My Approach: Architectural Innovation
I took ownership of the project end-to-end, starting with careful stakeholder discussions to identify pain points and key reporting needs. Leveraging my expertise in Python and SQL, I chose PostgreSQL as the warehouse’s database engine—proven, open-source, and powerful. To organize the data logically and efficiently, I implemented a medallion architecture (bronze-silver-gold layers), using DBT (Data Build Tool) to handle transformations seamlessly within a maintainable, version-controlled pipeline. This layered approach made raw data easier to manage and transformations more transparent.
Connecting the Pieces: Robust ETL Pipelines
Data doesn’t move itself. To reliably fetch, transform, and load data from diverse sources—including Jira tickets, internal content management systems, public endpoints, and telecom-specific APIs—I combined two powerful tools:
- Airbyte, a modern open-source data integration platform, to handle standardized sources with ease.
- Custom Python scripts to handle niche telecom data, ensuring no critical insights slipped through the cracks.
Together, these tools streamlined the previously complex and manual ETL workflows into a robust, automated pipeline that effortlessly refreshed the warehouse.

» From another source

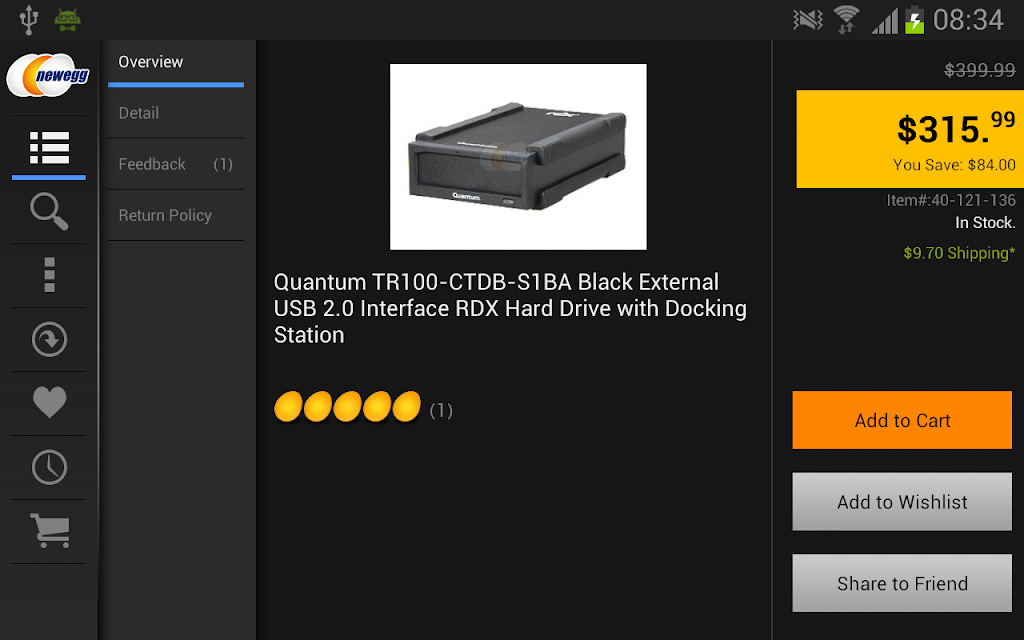
Task: Tap the Wi-Fi status bar icon
Action: 846,20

From Airflow to Dagster: A Modern Orchestration Evolution
Initially, Apache Airflow drove the orchestration—but as the data grew, so did the complexity. To tackle this, I migrated the data pipeline to Dagster, a cutting-edge orchestration tool built specifically for data-intensive workloads. Dagster’s advanced logging, scalability, and easy monitoring significantly improved the reliability and maintainability of our pipelines, ensuring stakeholders consistently received fresh and accurate data.

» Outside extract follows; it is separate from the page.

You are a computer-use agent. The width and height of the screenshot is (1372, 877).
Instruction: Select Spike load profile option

Reporting Excellence: Introducing Power BI & Automated Delivery
With the foundational data warehouse established, the next step was enhancing the company’s analytical capabilities. I introduced Power BI as the reporting and visualization layer, creating enterprise-grade dashboards to deliver clear, actionable insights across the organization. Additionally, I automated these reports’ delivery to stakeholders through direct integration with SharePoint, ensuring key decision-makers had immediate and continuous access to critical operational data.
Cross-Functional Leadership and Collaboration
As the project matured, my role naturally evolved into that of a technical lead. Beyond mere implementation, I regularly engaged with stakeholders across the business—from engineering and operations to marketing and customer support—guiding architectural decisions and ensuring that our solutions directly addressed organizational needs. Today, the data warehouse I built serves as the company’s single source of truth, powering strategic decisions and operational excellence through a scalable, maintainable, and future-proof architecture.
Tech stack
- PostgreSQL
- DBT (Data Build Tool)
- Airbyte
- Python 3.11
- Dagster
- Power BI
- SharePoint automation
- Grafana
- Prometheus
- Docker
- Git & CI/CD pipelines
What I learned
- End-to-end deployment (test & production) entirely solo, including setup of CI/CD and infrastructure as code.
- Implementing robust monitoring and alerting with Grafana and Prometheus.
- Designing and enforcing a medallion architecture for clear data lineage.
- Building maintainable, version-controlled transformations using DBT.
- Migrating orchestration from Airflow to Dagster for improved observability.
- Automating report delivery via Power BI and SharePoint to streamline stakeholder access.
- Coordinating cross-functional requirements into scalable data solutions.